La educación, fue una preocupación desde principios del siglo XIX. La reforma del sistema educativo del Antiguo Régimen se inició en las Cortes de Cádiz, con el proyecto de Decreto sobre el arreglo general de la Enseñanza Pública (1814). Durante el Trienio se retomó la reforma con el Reglamento de Instrucción Pública (1821), no aplicado por la crisis. En 1832 se creaba el Ministerio de Fomento, encargado de la Educación.
Durante el reinado de Isabel II se promulgó la Ley de Instrucción Pública o Ley Moyano (1857), que dividía la enseñanza en tres niveles: primaria, secundaria y universitaria; el sistema educativo era dual: público y privado; con la Ley Moyano el Estado se centró en la enseñanza universitaria, y los ayuntamientos e instituciones religiosas de la primaria y secundaria.
El analfabetismo se redujo del 50% en 1800 al 36% en 1900, con un instituto en cada capital.
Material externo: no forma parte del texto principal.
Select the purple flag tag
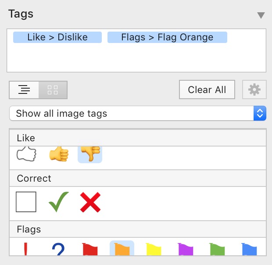Viewport: 272px width, 265px height. [x=186, y=249]
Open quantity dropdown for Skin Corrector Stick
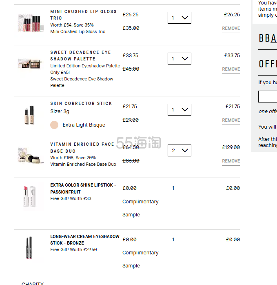The height and width of the screenshot is (285, 277). click(x=179, y=110)
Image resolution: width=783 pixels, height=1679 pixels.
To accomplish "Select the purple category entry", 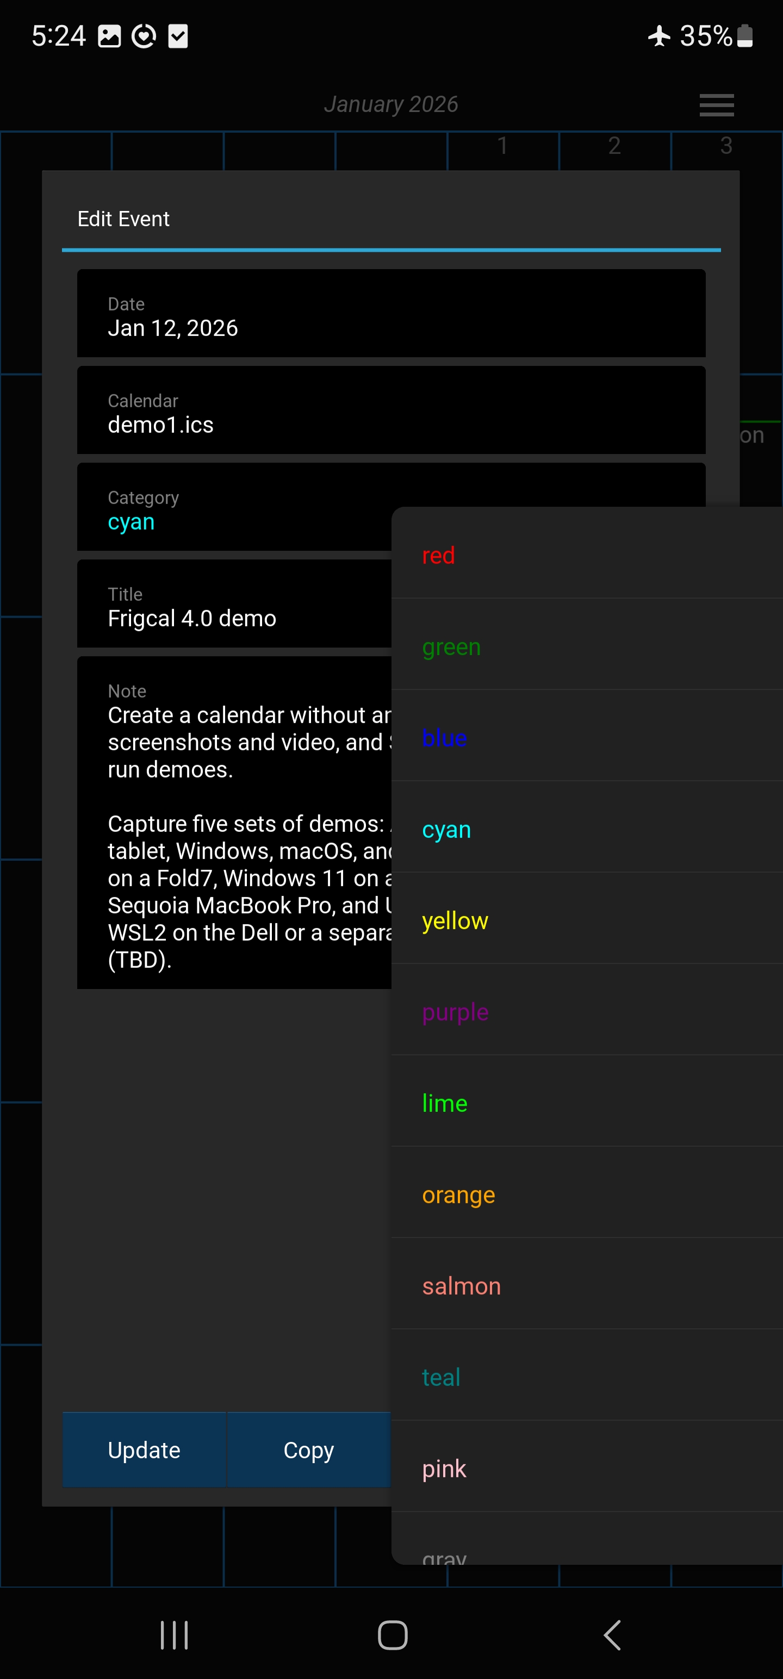I will click(x=587, y=1012).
El sistema universitario era uniforme y centralista, marcado por la falta de libertad de cátedra, que aunque conseguida durante el Sexenio la Restauración la anuló; y la polémica ideológica entre Krausistas y católicos, llevó a la expulsión de sus cátedras a Castelar, Salmerón, Montero Ríos y Azcárate.
En la Restauración surgieron alternativas educativas al margen del Estado:
– Giner de los Ríos fundó, junto a algunos de estos catedráticos, la Institución Libre de Enseñanza (1876); un centro privado, laico y alternativo, que fomentaba la enseñanza científica, el antidogmatismo y la actitud crítica; la Institución, heredera de los postulados del Krausismo rechazaba cualquier filiación política o religiosa.
– Las Escuelas del Ave María de Granada, fundadas en 1880 por el padre Manjón, atendían a niños marginados y población gitana, con metodología similar al ILE.
– La Escuela Moderna, fundada por Ferrer i Guardia (Barcelona-1899) de orientación anarquista.
La prensa fue una de las novedades más importantes del siglo, nació con la libertad de prensa decretada por las Cortes de Cádiz en 1810. El espíritu de libertad del Trienio liberal facilitó la proliferación de periódicos (El Zurriago). Tras el retroceso de la Década absolutista, las medidas liberalizadoras de 1834 y 1868 impulsaron el sector, con revistas ilustradas (Semanario Pintoresco Español) y prensa de opinión (Correspondencia de España). Con la Restauración, surgen empresas periodísticas y toma auge la prensa política; con la Ley de Prensa (1883), aparecen periódicos como: El Imparcial, El Heraldo de Madrid y La Vanguardia.